La Unión Europea (UE) se encuentra en un momento crítico de su historia reciente, enfrentada a un horizonte económico y geopolítico cargado de incertidumbre. A medida que el reloj avanza hacia el 1 de agosto de 2025, fecha límite impuesta por el presidente de Estados Unidos, Donald Trump, para culminar las negociaciones comerciales, Bruselas ha intensificado sus preparativos para un escenario que muchos temen inevitable: una guerra comercial a gran escala con la primera potencia mundial. Este conflicto, que amenaza con alterar las cadenas de suministro globales, disparar la inflación y frenar el crecimiento económico, ha llevado a la UE a adoptar una postura de firmeza estratégica, combinando diplomacia con la preparación de medidas de represalia. Este análisis profundiza en los preparativos de la UE, los desafíos que enfrenta y las implicaciones de un enfrentamiento económico que podría redefinir las relaciones transatlánticas.
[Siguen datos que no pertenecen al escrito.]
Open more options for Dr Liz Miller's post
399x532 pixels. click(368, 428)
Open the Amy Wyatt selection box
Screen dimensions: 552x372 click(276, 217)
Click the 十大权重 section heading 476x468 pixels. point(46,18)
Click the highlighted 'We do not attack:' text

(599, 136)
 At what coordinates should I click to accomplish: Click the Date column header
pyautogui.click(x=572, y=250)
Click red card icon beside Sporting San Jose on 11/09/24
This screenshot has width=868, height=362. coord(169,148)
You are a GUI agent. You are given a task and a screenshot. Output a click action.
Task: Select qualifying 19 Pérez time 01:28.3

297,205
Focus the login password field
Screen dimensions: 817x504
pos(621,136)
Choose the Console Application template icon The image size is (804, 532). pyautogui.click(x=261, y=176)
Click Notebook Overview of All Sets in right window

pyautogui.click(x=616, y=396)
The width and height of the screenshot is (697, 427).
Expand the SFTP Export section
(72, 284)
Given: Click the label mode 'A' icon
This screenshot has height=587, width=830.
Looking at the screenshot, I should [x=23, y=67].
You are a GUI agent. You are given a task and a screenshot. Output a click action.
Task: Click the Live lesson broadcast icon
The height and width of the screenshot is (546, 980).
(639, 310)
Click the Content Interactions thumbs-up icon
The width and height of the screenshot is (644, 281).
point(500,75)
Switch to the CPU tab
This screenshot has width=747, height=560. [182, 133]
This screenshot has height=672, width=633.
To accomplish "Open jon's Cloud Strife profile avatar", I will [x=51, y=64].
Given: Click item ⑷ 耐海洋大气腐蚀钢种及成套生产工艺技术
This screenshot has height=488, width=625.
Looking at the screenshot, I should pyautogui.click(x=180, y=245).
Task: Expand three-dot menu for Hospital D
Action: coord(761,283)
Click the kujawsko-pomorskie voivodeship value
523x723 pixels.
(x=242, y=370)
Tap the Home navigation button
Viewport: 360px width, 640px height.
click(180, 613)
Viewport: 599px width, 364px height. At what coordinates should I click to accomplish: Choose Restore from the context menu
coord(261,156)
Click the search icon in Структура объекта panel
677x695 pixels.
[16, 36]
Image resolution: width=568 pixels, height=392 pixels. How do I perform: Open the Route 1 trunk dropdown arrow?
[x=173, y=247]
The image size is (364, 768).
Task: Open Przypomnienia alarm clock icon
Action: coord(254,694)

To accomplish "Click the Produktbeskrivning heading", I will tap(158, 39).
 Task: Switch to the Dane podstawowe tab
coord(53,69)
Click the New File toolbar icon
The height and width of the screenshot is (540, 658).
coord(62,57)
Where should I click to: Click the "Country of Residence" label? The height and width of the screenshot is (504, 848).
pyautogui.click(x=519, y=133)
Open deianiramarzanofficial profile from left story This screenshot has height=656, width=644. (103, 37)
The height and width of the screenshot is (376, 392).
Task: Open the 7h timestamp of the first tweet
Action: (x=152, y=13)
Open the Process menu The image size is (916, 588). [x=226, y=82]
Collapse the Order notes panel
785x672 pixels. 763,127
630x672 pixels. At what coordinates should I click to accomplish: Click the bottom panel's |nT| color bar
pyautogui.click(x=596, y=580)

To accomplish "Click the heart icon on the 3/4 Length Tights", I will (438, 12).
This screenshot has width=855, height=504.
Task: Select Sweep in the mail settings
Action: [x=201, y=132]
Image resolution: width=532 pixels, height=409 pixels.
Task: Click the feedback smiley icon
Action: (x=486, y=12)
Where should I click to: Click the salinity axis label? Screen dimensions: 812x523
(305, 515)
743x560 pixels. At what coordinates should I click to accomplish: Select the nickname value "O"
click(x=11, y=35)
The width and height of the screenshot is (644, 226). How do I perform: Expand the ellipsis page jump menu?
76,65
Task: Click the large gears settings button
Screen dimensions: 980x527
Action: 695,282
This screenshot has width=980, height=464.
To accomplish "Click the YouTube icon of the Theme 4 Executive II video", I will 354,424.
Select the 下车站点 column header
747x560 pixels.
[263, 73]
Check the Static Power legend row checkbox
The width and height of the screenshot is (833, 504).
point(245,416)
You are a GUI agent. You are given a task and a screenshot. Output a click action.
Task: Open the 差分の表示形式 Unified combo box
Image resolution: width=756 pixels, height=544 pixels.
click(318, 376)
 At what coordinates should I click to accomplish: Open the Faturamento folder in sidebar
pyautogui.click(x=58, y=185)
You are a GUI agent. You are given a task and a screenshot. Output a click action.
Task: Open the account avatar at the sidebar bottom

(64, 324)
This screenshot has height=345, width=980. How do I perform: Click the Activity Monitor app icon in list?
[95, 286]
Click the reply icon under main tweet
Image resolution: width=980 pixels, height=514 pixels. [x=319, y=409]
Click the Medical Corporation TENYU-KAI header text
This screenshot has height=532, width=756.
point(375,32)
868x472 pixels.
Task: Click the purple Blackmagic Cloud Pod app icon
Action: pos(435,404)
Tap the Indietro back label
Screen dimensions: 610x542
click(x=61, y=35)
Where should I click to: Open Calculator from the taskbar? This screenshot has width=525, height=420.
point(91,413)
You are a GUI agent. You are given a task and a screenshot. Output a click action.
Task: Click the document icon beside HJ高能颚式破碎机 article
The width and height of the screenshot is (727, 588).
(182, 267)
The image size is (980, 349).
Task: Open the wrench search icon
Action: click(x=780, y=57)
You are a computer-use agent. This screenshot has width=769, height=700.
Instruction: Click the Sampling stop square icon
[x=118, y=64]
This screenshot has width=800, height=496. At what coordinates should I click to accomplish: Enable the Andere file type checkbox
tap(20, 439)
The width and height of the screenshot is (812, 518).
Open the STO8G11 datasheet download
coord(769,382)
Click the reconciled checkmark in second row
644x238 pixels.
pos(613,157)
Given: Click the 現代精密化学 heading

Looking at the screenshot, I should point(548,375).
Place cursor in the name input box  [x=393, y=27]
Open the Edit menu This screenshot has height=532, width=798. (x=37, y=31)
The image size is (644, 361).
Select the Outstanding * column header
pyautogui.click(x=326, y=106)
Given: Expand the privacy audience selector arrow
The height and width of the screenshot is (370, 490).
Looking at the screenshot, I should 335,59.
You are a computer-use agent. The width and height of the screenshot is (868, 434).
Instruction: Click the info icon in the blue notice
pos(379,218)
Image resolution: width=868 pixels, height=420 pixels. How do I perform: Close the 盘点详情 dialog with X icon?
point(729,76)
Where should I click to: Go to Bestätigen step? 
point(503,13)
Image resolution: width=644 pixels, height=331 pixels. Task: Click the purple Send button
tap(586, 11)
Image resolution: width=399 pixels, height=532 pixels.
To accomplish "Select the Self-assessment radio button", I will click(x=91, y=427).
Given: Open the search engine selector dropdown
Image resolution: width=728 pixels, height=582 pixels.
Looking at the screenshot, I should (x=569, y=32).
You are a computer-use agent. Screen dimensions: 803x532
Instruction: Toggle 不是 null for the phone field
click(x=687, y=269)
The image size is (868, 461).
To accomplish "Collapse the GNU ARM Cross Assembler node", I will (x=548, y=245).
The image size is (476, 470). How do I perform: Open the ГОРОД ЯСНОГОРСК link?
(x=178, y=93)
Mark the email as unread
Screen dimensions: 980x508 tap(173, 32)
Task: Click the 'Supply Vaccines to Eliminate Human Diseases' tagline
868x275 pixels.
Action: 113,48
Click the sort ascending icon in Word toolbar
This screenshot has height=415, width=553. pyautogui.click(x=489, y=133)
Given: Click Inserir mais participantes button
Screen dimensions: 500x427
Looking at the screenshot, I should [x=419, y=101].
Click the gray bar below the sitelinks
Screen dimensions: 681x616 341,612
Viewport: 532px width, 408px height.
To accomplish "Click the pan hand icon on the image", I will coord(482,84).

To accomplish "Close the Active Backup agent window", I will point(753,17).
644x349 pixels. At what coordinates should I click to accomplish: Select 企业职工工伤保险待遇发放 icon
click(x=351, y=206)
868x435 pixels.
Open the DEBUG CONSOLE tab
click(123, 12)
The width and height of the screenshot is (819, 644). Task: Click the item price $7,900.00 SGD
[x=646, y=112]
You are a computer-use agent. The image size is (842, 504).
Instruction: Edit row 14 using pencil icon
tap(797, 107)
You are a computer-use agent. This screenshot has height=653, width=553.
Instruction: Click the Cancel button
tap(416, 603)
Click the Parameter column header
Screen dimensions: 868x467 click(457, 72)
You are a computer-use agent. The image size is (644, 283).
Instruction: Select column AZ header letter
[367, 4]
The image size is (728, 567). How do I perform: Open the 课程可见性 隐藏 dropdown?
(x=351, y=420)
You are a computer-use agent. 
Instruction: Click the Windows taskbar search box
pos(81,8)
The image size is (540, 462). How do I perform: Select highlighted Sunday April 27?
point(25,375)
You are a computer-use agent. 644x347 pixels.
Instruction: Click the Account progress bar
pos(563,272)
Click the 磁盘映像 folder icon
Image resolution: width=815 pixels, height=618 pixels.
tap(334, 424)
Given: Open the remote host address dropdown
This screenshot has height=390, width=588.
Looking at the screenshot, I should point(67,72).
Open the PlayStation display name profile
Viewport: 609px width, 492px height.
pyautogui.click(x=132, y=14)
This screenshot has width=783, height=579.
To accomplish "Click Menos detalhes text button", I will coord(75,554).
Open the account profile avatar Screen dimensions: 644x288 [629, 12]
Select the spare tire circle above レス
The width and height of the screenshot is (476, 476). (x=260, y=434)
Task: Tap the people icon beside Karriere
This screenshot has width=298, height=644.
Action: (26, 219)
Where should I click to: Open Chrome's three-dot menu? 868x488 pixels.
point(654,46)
El regreso de Donald Trump a la Casa Blanca ha reavivado los temores de una política comercial proteccionista que ya marcó su primer mandato. Desde su toma de posesión el 20 de enero de 2025, Trump ha intensificado su retórica contra los socios comerciales de Estados Unidos, acusando a la UE de mantener un déficit comercial “injusto” de 235.600 millones de dólares en 2024. Su anuncio de un arancel universal del 10% a las importaciones, junto con gravámenes específicos de hasta el 30% sobre productos europeos a partir de agosto, ha sido percibido en Bruselas como una declaración de guerra económica. Esta postura, que Trump ha bautizado como el “Día de la Liberación”, busca reducir el déficit comercial estadounidense y fomentar la producción local, pero a costa de tensionar las relaciones con aliados históricos. La UE, consciente de las consecuencias devastadoras de una escalada arancelaria, ha optado por un enfoque dual: negociar hasta el último minuto mientras se prepara para lo peor.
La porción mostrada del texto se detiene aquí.